* **Data to use**:
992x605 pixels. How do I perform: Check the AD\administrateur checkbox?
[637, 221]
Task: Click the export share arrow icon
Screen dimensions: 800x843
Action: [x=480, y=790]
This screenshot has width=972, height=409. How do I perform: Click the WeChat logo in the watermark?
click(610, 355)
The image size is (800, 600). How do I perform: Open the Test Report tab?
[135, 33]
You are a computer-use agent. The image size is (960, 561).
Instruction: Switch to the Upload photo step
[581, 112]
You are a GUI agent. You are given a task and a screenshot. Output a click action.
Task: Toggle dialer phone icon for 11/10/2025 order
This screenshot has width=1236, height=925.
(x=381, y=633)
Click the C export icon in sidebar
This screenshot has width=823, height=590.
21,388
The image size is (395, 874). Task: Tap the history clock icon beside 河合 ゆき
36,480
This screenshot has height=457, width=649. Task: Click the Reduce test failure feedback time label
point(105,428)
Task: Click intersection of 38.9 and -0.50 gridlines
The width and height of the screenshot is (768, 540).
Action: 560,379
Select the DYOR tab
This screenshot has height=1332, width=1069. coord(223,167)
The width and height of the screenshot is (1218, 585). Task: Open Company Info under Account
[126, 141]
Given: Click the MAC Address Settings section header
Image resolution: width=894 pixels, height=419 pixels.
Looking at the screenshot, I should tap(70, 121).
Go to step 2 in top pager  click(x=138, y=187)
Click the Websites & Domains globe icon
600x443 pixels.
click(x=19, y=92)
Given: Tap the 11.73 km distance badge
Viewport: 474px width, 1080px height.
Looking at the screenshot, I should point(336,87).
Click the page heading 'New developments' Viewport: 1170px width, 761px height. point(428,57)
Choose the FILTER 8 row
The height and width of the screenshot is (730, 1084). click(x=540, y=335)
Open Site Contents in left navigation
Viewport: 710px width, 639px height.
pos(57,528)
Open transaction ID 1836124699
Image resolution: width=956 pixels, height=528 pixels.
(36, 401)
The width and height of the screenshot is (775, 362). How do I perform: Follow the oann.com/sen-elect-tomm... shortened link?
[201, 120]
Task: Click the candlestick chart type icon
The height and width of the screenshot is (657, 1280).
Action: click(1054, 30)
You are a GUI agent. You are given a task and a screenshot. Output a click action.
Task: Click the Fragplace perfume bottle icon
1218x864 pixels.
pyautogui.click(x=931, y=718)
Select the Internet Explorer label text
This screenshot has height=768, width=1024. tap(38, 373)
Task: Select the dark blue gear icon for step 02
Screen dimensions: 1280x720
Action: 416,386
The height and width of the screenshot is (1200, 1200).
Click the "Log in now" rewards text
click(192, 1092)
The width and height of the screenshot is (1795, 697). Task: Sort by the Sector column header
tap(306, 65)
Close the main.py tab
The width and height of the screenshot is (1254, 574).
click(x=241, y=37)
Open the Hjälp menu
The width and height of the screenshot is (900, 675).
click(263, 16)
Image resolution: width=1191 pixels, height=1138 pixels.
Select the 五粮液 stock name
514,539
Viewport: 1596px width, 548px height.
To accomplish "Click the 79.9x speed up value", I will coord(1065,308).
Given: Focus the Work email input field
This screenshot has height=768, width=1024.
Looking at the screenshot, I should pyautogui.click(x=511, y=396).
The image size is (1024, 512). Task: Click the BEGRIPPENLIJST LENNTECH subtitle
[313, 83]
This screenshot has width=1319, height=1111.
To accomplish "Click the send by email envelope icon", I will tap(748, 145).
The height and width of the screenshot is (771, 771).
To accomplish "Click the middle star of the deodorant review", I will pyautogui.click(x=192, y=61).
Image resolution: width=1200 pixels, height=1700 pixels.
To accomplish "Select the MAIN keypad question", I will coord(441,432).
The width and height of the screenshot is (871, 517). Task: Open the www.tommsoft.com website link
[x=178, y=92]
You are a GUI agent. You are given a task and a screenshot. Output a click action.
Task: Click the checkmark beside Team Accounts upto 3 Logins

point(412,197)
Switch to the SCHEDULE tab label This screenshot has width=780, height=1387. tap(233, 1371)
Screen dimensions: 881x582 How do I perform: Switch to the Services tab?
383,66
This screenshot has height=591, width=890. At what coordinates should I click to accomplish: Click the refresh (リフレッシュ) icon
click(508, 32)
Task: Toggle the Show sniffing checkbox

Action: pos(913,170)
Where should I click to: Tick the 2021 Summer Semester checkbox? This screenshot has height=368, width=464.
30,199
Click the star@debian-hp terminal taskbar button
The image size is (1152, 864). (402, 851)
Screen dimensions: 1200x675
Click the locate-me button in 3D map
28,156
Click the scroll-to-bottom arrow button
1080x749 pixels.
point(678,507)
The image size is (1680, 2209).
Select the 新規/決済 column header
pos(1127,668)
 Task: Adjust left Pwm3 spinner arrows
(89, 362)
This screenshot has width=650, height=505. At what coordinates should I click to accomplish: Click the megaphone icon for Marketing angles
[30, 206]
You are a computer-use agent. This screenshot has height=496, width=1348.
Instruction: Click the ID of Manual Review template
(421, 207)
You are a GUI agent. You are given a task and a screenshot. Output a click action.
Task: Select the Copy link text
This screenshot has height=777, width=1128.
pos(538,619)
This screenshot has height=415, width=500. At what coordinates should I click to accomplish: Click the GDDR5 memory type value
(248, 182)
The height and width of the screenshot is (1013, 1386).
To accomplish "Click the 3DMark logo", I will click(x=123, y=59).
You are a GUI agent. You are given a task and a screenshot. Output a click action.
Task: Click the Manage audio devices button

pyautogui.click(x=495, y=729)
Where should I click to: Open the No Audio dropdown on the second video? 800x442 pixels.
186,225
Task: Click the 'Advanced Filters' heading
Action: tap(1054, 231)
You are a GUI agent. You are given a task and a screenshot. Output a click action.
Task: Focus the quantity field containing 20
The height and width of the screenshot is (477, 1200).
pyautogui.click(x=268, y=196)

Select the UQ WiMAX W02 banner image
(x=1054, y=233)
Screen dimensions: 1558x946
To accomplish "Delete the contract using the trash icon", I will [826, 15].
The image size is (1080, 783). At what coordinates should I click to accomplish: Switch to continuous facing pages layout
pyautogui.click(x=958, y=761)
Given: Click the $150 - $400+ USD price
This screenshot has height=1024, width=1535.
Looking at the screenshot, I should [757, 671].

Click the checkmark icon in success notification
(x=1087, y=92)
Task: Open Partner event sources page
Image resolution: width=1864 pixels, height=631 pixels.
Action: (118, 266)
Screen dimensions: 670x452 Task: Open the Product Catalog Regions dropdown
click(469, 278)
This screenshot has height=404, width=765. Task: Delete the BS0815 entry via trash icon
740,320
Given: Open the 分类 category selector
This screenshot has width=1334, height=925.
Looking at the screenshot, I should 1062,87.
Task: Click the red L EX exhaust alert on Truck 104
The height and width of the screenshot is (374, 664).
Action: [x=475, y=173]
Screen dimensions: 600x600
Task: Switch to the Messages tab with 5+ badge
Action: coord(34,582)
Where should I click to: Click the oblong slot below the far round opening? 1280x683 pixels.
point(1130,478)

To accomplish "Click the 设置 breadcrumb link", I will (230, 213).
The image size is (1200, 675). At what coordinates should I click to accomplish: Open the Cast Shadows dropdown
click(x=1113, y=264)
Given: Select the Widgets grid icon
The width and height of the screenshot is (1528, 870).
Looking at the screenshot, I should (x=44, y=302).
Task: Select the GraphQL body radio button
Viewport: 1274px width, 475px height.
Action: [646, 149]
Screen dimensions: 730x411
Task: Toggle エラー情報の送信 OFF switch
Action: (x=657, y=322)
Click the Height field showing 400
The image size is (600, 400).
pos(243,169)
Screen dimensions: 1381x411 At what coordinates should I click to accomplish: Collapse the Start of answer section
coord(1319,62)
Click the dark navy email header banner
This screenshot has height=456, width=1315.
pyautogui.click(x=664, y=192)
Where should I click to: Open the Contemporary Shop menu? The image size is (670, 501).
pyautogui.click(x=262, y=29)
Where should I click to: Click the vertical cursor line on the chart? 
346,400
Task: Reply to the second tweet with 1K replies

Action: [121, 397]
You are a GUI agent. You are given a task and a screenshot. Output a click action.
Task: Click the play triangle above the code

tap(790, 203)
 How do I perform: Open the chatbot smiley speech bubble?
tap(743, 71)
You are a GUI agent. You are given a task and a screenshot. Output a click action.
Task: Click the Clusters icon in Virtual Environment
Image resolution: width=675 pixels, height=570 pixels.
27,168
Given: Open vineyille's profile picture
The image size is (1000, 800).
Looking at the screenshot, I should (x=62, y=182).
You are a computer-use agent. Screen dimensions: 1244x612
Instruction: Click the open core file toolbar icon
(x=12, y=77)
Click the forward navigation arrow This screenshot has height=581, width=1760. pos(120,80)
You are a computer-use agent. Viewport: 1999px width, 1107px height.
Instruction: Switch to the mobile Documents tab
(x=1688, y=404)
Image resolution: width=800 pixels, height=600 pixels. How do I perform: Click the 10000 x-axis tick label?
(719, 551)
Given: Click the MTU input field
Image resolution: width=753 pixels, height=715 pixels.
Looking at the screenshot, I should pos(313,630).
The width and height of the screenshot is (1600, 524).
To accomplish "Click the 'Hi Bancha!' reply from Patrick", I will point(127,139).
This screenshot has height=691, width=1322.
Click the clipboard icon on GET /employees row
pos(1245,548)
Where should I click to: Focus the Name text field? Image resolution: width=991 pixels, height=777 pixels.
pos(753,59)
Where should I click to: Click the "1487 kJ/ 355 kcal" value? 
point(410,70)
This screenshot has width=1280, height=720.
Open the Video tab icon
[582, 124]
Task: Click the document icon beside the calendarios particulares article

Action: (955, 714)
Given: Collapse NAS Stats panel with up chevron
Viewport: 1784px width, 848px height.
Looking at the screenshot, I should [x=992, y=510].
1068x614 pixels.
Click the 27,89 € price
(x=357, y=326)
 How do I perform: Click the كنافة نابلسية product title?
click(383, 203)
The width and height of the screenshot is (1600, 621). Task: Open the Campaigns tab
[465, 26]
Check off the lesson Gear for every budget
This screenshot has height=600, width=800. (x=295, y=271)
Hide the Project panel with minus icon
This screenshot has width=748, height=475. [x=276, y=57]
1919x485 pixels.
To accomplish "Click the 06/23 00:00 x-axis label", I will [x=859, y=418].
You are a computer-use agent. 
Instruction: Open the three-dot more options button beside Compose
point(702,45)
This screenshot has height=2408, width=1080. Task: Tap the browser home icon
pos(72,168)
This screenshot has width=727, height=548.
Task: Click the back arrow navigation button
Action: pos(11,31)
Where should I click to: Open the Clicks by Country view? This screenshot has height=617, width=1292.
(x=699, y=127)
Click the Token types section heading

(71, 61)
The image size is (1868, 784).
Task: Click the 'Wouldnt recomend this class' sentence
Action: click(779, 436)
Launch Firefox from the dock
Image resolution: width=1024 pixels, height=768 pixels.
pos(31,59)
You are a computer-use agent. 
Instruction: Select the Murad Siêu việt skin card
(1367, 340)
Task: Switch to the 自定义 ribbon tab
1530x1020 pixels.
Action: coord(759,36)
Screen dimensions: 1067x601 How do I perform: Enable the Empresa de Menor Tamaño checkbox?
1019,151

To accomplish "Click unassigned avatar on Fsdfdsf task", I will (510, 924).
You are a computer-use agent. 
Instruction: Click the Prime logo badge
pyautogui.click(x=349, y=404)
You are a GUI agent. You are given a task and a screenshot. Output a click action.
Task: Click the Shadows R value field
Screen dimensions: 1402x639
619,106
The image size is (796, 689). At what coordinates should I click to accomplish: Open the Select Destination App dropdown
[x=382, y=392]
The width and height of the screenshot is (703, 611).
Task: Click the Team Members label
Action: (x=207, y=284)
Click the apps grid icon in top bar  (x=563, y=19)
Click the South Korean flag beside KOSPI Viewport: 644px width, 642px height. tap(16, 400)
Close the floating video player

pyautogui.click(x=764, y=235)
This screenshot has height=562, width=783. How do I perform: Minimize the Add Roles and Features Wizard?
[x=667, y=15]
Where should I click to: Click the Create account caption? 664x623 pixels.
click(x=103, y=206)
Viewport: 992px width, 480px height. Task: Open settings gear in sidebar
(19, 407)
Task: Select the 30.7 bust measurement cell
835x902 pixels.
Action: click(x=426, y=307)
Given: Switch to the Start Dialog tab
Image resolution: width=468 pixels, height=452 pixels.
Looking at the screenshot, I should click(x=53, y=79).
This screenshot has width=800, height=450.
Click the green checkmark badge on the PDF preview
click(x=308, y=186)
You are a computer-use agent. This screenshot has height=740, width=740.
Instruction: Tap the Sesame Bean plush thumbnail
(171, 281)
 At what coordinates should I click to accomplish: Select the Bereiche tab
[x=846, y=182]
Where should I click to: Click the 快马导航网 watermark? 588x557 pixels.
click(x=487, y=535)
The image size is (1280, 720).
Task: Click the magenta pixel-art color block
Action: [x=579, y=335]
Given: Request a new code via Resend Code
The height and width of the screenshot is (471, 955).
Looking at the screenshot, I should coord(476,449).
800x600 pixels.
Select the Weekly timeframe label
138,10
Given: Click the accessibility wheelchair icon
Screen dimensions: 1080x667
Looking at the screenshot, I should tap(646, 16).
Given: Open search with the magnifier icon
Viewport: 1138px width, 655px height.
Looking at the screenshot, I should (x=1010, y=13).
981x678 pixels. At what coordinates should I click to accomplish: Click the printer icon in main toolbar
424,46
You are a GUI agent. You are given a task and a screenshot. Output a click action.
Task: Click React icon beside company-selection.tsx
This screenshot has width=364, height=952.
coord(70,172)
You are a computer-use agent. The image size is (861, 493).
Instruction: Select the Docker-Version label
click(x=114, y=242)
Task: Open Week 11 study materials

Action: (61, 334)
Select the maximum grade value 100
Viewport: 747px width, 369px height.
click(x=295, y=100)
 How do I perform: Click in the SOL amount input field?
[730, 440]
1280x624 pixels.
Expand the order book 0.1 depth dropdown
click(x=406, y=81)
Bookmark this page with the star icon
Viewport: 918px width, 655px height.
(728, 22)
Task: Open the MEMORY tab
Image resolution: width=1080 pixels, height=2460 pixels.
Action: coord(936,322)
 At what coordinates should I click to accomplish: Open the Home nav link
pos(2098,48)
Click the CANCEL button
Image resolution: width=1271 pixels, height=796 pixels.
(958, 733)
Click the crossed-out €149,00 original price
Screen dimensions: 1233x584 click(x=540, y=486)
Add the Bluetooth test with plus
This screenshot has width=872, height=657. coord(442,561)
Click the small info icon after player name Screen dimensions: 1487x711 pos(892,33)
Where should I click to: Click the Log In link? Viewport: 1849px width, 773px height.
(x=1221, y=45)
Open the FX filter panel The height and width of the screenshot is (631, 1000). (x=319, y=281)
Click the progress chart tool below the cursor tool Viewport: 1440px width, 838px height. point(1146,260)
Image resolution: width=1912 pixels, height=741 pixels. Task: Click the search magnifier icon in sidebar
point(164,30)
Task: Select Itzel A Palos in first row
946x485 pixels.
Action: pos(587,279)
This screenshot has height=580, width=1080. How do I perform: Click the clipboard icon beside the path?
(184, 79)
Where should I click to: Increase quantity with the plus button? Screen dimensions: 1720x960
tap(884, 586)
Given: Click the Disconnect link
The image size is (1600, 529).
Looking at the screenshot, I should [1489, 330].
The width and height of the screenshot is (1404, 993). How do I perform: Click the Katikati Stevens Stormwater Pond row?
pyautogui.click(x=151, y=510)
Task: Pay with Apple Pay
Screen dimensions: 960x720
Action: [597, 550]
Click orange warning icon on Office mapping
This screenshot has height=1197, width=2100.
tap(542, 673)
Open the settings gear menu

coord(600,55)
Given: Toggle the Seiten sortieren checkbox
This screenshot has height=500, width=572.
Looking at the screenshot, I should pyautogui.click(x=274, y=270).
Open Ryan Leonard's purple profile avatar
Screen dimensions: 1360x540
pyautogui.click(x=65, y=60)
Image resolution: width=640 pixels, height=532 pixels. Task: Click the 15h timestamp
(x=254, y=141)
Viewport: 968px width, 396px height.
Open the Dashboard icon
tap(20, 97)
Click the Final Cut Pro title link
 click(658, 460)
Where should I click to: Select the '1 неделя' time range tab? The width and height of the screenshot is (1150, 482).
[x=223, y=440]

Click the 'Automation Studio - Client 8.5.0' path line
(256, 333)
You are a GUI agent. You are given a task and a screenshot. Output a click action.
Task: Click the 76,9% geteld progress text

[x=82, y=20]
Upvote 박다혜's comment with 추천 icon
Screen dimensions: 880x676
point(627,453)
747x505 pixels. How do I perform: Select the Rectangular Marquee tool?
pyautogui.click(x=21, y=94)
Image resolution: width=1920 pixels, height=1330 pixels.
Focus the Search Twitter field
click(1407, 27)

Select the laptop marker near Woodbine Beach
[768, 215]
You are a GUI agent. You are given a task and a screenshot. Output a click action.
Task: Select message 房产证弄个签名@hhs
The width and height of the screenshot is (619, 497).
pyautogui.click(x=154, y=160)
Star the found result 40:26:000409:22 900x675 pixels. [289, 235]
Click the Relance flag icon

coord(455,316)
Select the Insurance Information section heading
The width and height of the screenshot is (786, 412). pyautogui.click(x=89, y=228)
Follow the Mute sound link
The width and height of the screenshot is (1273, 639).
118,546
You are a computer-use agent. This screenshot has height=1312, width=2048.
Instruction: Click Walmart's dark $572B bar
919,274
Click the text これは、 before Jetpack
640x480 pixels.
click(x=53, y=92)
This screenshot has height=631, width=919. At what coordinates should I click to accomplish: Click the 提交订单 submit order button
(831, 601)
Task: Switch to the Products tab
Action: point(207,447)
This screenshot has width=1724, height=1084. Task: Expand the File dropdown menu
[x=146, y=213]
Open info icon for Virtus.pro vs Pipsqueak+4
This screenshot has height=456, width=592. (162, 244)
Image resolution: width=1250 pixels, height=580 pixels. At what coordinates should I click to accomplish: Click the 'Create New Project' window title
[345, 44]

* **Problem requirements**: With the line containing "640x480 pixels." as the first and the final line of the entries above as the last, write out that span exactly and nothing more.

* **Solved problem**:
640x480 pixels.
click(x=53, y=92)
This screenshot has height=631, width=919. At what coordinates should I click to accomplish: Click the 提交订单 submit order button
(831, 601)
Task: Switch to the Products tab
Action: point(207,447)
This screenshot has width=1724, height=1084. Task: Expand the File dropdown menu
[x=146, y=213]
Open info icon for Virtus.pro vs Pipsqueak+4
This screenshot has height=456, width=592. (162, 244)
Image resolution: width=1250 pixels, height=580 pixels. At what coordinates should I click to accomplish: Click the 'Create New Project' window title
[345, 44]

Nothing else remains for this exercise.